Tu ruina

Luz al final del túnel

LIAH

Seis meses.
Seis meses de nadar contracorriente solo para mantenerse en el mismo lugar.
El neón de la calle pintaba franjas de luz parpadeante sobre mi escritorio, aunque eran las diez de la noche. Me froté los ojos, sintiendo el grano del cansancio crónico. El último extracto bancario estaba frente a mí. Lo habíamos logrado. Apenas. Las nóminas de la quincena estaban cubiertas.
Pero fue una victoria pírrica. Para lograrlo, tuve que vender mi coche y mi madre había empeñado un collar de diamantes que le regaló mi padre en su vigésimo aniversario, aunque ella me lo ocultó hasta que vi la caja vacía en su tocador.

Estaba estancada. Cada pequeño contrato que conseguía con un proveedor local era contrarrestado por Maximo. Él ya no nos atacaba de frente; ahora nos asfixiaba. Presionaba a los proveedores de nuestros proveedores, cortaba nuestras rutas logísticas, compraba deudas pequeñas que teníamos y las ejecutaba.
Me levanté y caminé hacia la pequeña cocina de la oficina. El reflejo en el cristal oscuro me sobresaltó.
Había perdido peso. Mi cabello, esa cascada castaña que él solía adorar, ahora estaba perpetuamente atado en un nudo funcional que se me clavaba en el cráneo. Mis ojos verde grisáceo estaban hundidos, rodeados de sombras oscuras.

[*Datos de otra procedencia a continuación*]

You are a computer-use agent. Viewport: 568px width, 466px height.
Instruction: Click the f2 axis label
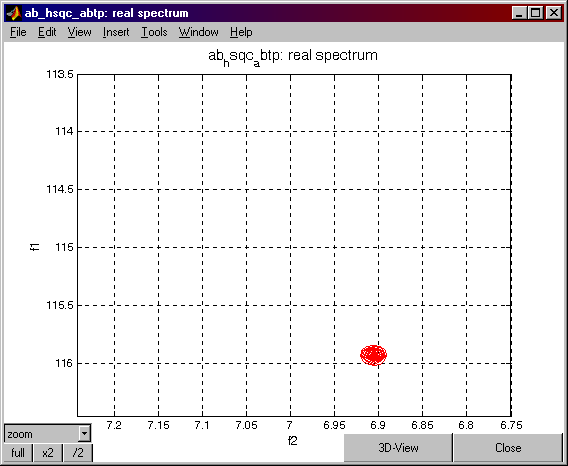[x=293, y=441]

Pero lo peor no era mi reflejo. Era el de mi padre.
Lo había visto esa tarde, dormido en el sofá de su despacho. Se veía... frágil. Su piel tenía un tono grisáceo que no me gustaba, y su respiración era superficial. La preocupación lo estaba consumiendo desde dentro. Mi madre guardaba su tristeza detrás de sonrisas forzadas y tazas de té que nadie bebía. Ver a su esposo marchitarse y a su hija convertirse en una máquina de guerra la estaba rompiendo en silencio.
Me serví la cuarta taza de café de la noche y volví a mi escritorio.
Miré el teléfono. Hacía meses que no intentaba llamarlo. Hacía meses que no lloraba por él.
El amor se había secado, reemplazado por esta pregunta amarga que me roía el alma cada noche: ¿Alguna vez me amó?

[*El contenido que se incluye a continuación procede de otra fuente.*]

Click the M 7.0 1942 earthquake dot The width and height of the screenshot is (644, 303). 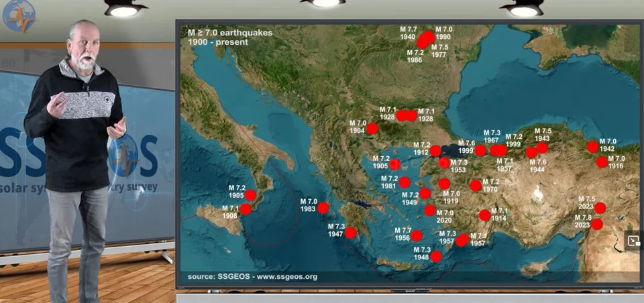[x=592, y=147]
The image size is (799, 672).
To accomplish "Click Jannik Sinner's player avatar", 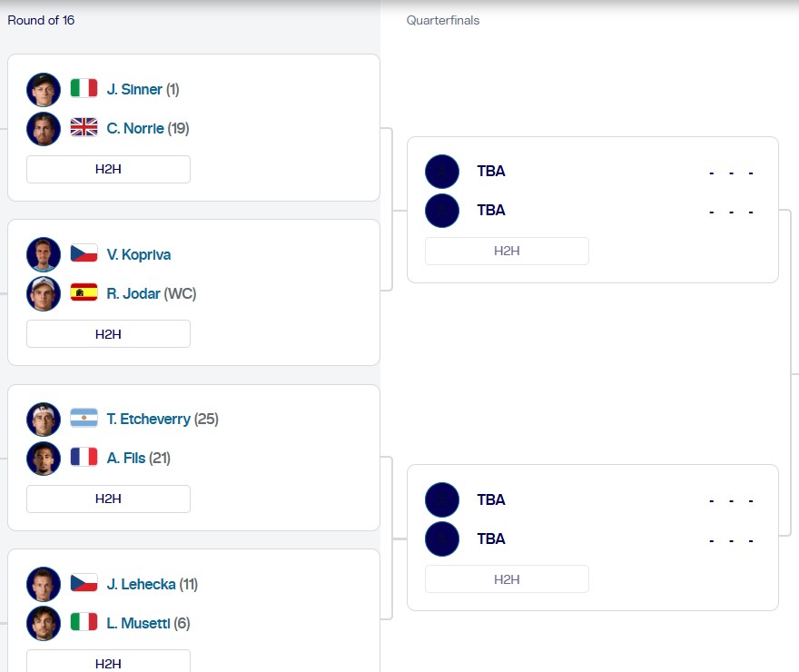I will pos(44,90).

El hombre que me llevó a París al amanecer, el que se arrodilló en un jardín que él diseñó para mí... ¿cómo podía ser el mismo hombre que ahora disfrutaba viéndome pagar las nóminas con las joyas de mi madre?
Me di cuenta de que no. El hombre del que me enamoré murió ese día en la iglesia. El que quedaba, el Magnate de Hielo, era un monstruo. Y el amor que sentí se había transformado en algo duro, frío y afilado: el deseo de sobrevivir solo para demostrarle que no pudo destruirme.
Justo cuando ese pensamiento me helaba los huesos, sonó el correo electrónico. Otro más, probablemente. Otro proveedor cancelando.

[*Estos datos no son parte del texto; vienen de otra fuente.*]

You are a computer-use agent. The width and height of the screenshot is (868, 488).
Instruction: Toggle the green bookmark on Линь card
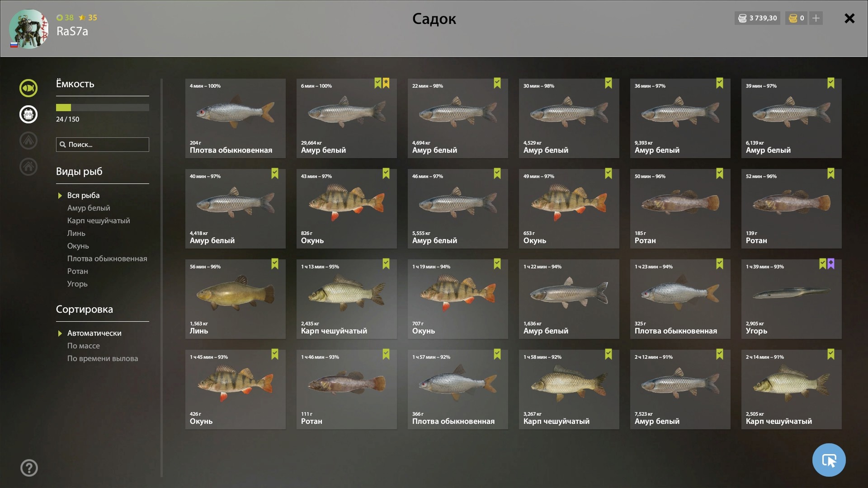tap(275, 264)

—Abre el correo, Liah —murmuré para mí misma—. Veamos qué parte del barco se hunde ahora.
El remitente era Kovacs Strategic Holdings.
Nunca había oído hablar de ellos. El asunto era escueto: "Propuesta de Inversión - Rinaldi".
Abrí el correo esperando spam. Lo que leí me detuvo el corazón.

Señorita Rinaldi,
Hemos observado sus operaciones durante los últimos seis meses. Su tenacidad para reestructurar sus deudas y mantener la operatividad bajo la presión concertada de Imperium Global ha sido... impresionante.
No somos amigos del señor Maximo. Creemos que su monopolio es perjudicial para el mercado.
Nos gustaría programar una reunión con usted y su padre para discutir una inyección de capital sustancial y una alianza estratégica que podría beneficiar a ambas partes.
A Kovacs Holdings no le asusta una pelea.
Atentamente,
Dimitri Kovacs, CEO.

Leí el correo dos veces. Tres veces. Mis manos temblaban, pero no de debilidad.
Kovacs Strategic Holdings.

Busqué el nombre en Google. Eran gigantes. Un conglomerado europeo del acero y la logística, conocidos por sus tácticas agresivas y por entrar en mercados que otros temían. Eran rivales directos de Maximo en el extranjero, pero nunca habían operado en suelo estadounidense.
No le teme a Maximo.

El aire volvió a mis pulmones con una sacudida.

Era una luz. Quizás era un tren que venía de frente, pero era una luz al final de este túnel oscuro y asfixiante.
Tomé el teléfono y marqué el número de mi padre, sin importarme la hora.

—Papá —dije, mi voz vibrando con una energía que no había sentido en medio año—. Levántate. Tenemos trabajo que hacer. Acabamos de encontrar un aliado.